| INPUT |
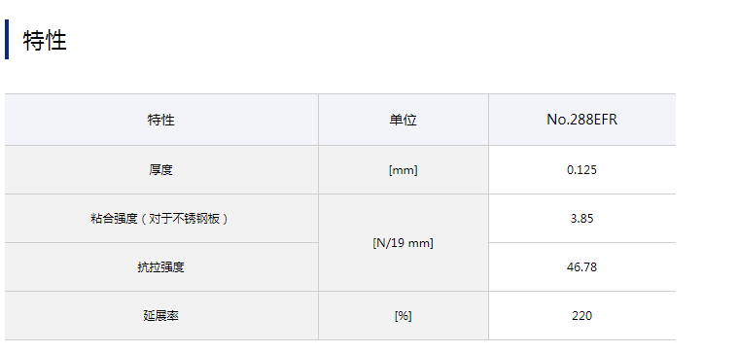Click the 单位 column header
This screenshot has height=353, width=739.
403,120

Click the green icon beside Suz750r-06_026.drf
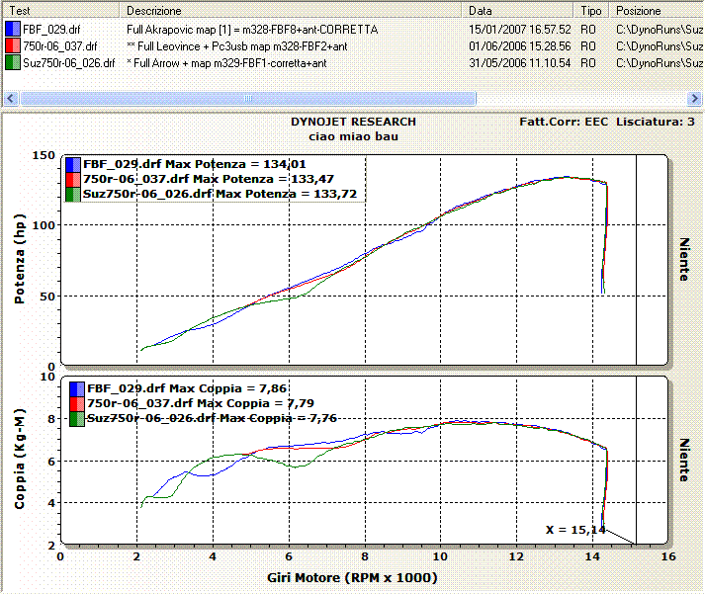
--
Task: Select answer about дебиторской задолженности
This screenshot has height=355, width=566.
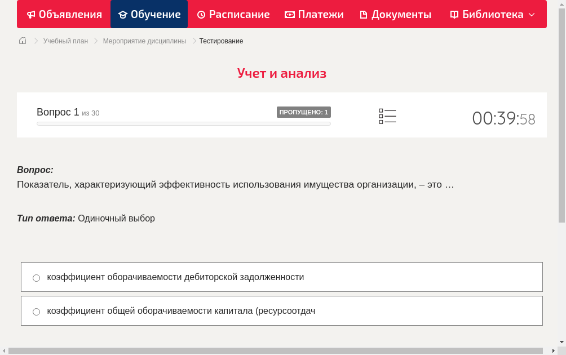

| INSTRUCTIONS FOR THE TASK |
Can you repeat, word for word, every line above from the one containing "Task: Select answer" down to the one containing "This screenshot has height=355, width=566.", including both?

| REPLY |
Task: Select answer about дебиторской задолженности
This screenshot has height=355, width=566.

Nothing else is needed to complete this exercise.